■ **THE PROBLEM**:
Reproduce every one of the items below word for word, with no changes.
>> begin
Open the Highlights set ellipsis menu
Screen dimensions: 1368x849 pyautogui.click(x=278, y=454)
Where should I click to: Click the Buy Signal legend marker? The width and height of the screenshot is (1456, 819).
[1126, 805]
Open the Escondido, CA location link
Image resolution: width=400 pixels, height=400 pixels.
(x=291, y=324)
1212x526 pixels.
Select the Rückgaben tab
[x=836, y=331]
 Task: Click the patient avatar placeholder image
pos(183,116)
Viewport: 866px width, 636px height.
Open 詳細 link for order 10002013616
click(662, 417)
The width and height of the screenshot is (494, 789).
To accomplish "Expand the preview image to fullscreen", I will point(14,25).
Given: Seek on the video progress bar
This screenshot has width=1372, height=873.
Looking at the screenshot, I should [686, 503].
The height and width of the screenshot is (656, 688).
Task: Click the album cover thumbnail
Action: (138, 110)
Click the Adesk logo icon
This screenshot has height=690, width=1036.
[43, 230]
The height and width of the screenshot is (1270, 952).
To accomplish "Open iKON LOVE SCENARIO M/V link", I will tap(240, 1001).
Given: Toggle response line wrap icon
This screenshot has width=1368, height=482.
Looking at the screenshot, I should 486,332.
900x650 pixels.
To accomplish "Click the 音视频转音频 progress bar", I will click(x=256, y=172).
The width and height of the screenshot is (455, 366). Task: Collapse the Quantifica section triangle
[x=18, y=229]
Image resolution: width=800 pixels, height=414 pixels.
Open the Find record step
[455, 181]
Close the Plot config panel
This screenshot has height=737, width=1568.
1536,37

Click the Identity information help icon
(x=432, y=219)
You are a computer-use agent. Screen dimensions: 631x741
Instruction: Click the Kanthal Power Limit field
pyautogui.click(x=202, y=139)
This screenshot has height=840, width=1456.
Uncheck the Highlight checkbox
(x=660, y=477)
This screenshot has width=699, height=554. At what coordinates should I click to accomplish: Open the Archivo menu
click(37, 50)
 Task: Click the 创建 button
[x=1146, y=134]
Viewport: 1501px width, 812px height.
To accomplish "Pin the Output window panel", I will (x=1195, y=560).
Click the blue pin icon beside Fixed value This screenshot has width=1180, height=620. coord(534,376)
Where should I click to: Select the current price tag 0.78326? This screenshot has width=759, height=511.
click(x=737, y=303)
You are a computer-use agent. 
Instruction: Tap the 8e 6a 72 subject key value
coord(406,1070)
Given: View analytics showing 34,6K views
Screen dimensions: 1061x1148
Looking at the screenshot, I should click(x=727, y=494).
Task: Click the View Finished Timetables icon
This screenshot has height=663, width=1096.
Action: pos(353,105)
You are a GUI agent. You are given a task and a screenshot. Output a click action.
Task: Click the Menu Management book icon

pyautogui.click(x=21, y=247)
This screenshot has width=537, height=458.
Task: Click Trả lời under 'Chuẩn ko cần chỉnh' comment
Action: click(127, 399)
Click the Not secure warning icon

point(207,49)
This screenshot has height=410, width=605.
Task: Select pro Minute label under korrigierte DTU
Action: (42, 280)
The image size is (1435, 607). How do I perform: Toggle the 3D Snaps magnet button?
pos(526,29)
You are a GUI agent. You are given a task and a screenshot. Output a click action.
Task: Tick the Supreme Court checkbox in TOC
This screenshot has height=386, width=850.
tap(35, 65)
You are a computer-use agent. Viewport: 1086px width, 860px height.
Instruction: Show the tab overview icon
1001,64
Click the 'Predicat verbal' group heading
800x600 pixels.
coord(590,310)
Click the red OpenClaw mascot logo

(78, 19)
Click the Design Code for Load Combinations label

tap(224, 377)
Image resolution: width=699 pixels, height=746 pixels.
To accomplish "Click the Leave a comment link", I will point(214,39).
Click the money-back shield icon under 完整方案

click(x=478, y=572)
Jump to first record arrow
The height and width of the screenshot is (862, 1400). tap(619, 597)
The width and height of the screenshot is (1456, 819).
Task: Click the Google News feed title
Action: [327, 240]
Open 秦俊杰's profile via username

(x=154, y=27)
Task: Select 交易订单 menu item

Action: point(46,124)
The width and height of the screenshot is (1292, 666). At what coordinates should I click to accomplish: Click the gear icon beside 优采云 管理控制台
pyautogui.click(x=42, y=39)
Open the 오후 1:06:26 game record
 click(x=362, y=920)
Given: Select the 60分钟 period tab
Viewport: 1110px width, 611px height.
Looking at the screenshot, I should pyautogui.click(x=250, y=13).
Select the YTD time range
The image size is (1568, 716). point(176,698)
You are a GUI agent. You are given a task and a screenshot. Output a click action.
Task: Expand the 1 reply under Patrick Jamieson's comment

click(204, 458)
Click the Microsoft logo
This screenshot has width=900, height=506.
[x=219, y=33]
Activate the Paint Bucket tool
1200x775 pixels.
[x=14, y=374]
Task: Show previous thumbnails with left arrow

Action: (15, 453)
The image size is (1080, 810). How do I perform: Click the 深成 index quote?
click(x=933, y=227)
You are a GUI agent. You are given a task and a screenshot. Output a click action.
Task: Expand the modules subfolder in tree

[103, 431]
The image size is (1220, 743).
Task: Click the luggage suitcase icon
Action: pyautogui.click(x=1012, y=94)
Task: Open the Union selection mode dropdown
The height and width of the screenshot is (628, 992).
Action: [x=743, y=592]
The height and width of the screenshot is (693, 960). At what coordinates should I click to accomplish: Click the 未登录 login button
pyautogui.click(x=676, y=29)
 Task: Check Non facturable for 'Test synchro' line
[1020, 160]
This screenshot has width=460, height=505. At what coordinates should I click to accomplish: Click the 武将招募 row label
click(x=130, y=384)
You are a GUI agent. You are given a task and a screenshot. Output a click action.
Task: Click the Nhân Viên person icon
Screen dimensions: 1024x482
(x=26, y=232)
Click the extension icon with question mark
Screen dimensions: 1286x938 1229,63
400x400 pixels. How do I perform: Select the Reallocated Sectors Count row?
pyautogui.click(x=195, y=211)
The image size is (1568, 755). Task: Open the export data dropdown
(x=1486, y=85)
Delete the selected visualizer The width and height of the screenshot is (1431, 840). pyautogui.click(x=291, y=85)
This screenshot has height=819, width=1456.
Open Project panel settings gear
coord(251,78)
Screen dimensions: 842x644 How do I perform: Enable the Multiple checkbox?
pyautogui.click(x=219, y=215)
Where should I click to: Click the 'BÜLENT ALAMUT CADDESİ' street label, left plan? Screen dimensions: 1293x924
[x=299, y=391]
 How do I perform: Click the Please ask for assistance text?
>> end
■ **FINAL RESULT**:
Open the Highlights set ellipsis menu
Screen dimensions: 1368x849 pyautogui.click(x=278, y=454)
Where should I click to: Click the Buy Signal legend marker? The width and height of the screenshot is (1456, 819).
[1126, 805]
Open the Escondido, CA location link
Image resolution: width=400 pixels, height=400 pixels.
(x=291, y=324)
1212x526 pixels.
Select the Rückgaben tab
[x=836, y=331]
 Task: Click the patient avatar placeholder image
pos(183,116)
Viewport: 866px width, 636px height.
Open 詳細 link for order 10002013616
click(662, 417)
The width and height of the screenshot is (494, 789).
To accomplish "Expand the preview image to fullscreen", I will point(14,25).
Given: Seek on the video progress bar
This screenshot has width=1372, height=873.
Looking at the screenshot, I should [686, 503].
The height and width of the screenshot is (656, 688).
Task: Click the album cover thumbnail
Action: (138, 110)
Click the Adesk logo icon
This screenshot has height=690, width=1036.
[43, 230]
The height and width of the screenshot is (1270, 952).
To accomplish "Open iKON LOVE SCENARIO M/V link", I will tap(240, 1001).
Given: Toggle response line wrap icon
This screenshot has width=1368, height=482.
Looking at the screenshot, I should 486,332.
900x650 pixels.
To accomplish "Click the 音视频转音频 progress bar", I will click(x=256, y=172).
The width and height of the screenshot is (455, 366). Task: Collapse the Quantifica section triangle
[x=18, y=229]
Image resolution: width=800 pixels, height=414 pixels.
Open the Find record step
[455, 181]
Close the Plot config panel
This screenshot has height=737, width=1568.
1536,37

Click the Identity information help icon
(x=432, y=219)
You are a computer-use agent. Screen dimensions: 631x741
Instruction: Click the Kanthal Power Limit field
pyautogui.click(x=202, y=139)
This screenshot has height=840, width=1456.
Uncheck the Highlight checkbox
(x=660, y=477)
This screenshot has width=699, height=554. At what coordinates should I click to accomplish: Open the Archivo menu
click(37, 50)
 Task: Click the 创建 button
[x=1146, y=134]
Viewport: 1501px width, 812px height.
To accomplish "Pin the Output window panel", I will (x=1195, y=560).
Click the blue pin icon beside Fixed value This screenshot has width=1180, height=620. coord(534,376)
Where should I click to: Select the current price tag 0.78326? This screenshot has width=759, height=511.
click(x=737, y=303)
You are a computer-use agent. 
Instruction: Tap the 8e 6a 72 subject key value
coord(406,1070)
Given: View analytics showing 34,6K views
Screen dimensions: 1061x1148
Looking at the screenshot, I should click(x=727, y=494).
Task: Click the View Finished Timetables icon
This screenshot has height=663, width=1096.
Action: pos(353,105)
You are a GUI agent. You are given a task and a screenshot. Output a click action.
Task: Click the Menu Management book icon

pyautogui.click(x=21, y=247)
This screenshot has width=537, height=458.
Task: Click Trả lời under 'Chuẩn ko cần chỉnh' comment
Action: click(127, 399)
Click the Not secure warning icon

point(207,49)
This screenshot has height=410, width=605.
Task: Select pro Minute label under korrigierte DTU
Action: (42, 280)
The image size is (1435, 607). How do I perform: Toggle the 3D Snaps magnet button?
pos(526,29)
You are a GUI agent. You are given a task and a screenshot. Output a click action.
Task: Tick the Supreme Court checkbox in TOC
This screenshot has height=386, width=850.
tap(35, 65)
You are a computer-use agent. Viewport: 1086px width, 860px height.
Instruction: Show the tab overview icon
1001,64
Click the 'Predicat verbal' group heading
800x600 pixels.
coord(590,310)
Click the red OpenClaw mascot logo

(78, 19)
Click the Design Code for Load Combinations label

tap(224, 377)
Image resolution: width=699 pixels, height=746 pixels.
To accomplish "Click the Leave a comment link", I will point(214,39).
Click the money-back shield icon under 完整方案

click(x=478, y=572)
Jump to first record arrow
The height and width of the screenshot is (862, 1400). tap(619, 597)
The width and height of the screenshot is (1456, 819).
Task: Click the Google News feed title
Action: [327, 240]
Open 秦俊杰's profile via username

(x=154, y=27)
Task: Select 交易订单 menu item

Action: point(46,124)
The width and height of the screenshot is (1292, 666). At what coordinates should I click to accomplish: Click the gear icon beside 优采云 管理控制台
pyautogui.click(x=42, y=39)
Open the 오후 1:06:26 game record
 click(x=362, y=920)
Given: Select the 60分钟 period tab
Viewport: 1110px width, 611px height.
Looking at the screenshot, I should pyautogui.click(x=250, y=13).
Select the YTD time range
The image size is (1568, 716). point(176,698)
You are a GUI agent. You are given a task and a screenshot. Output a click action.
Task: Expand the 1 reply under Patrick Jamieson's comment

click(204, 458)
Click the Microsoft logo
This screenshot has width=900, height=506.
[x=219, y=33]
Activate the Paint Bucket tool
1200x775 pixels.
[x=14, y=374]
Task: Show previous thumbnails with left arrow

Action: (15, 453)
The image size is (1080, 810). How do I perform: Click the 深成 index quote?
click(x=933, y=227)
You are a GUI agent. You are given a task and a screenshot. Output a click action.
Task: Expand the modules subfolder in tree

[103, 431]
The image size is (1220, 743).
Task: Click the luggage suitcase icon
Action: pyautogui.click(x=1012, y=94)
Task: Open the Union selection mode dropdown
The height and width of the screenshot is (628, 992).
Action: [x=743, y=592]
The height and width of the screenshot is (693, 960). At what coordinates should I click to accomplish: Click the 未登录 login button
pyautogui.click(x=676, y=29)
 Task: Check Non facturable for 'Test synchro' line
[1020, 160]
This screenshot has width=460, height=505. At what coordinates should I click to accomplish: Click the 武将招募 row label
click(x=130, y=384)
You are a GUI agent. You are given a task and a screenshot. Output a click action.
Task: Click the Nhân Viên person icon
Screen dimensions: 1024x482
(x=26, y=232)
Click the extension icon with question mark
Screen dimensions: 1286x938 1229,63
400x400 pixels. How do I perform: Select the Reallocated Sectors Count row?
pyautogui.click(x=195, y=211)
The image size is (1568, 755). Task: Open the export data dropdown
(x=1486, y=85)
Delete the selected visualizer The width and height of the screenshot is (1431, 840). pyautogui.click(x=291, y=85)
This screenshot has height=819, width=1456.
Open Project panel settings gear
coord(251,78)
Screen dimensions: 842x644 How do I perform: Enable the Multiple checkbox?
pyautogui.click(x=219, y=215)
Where should I click to: Click the 'BÜLENT ALAMUT CADDESİ' street label, left plan? Screen dimensions: 1293x924
[x=299, y=391]
 How do I perform: Click the Please ask for assistance text?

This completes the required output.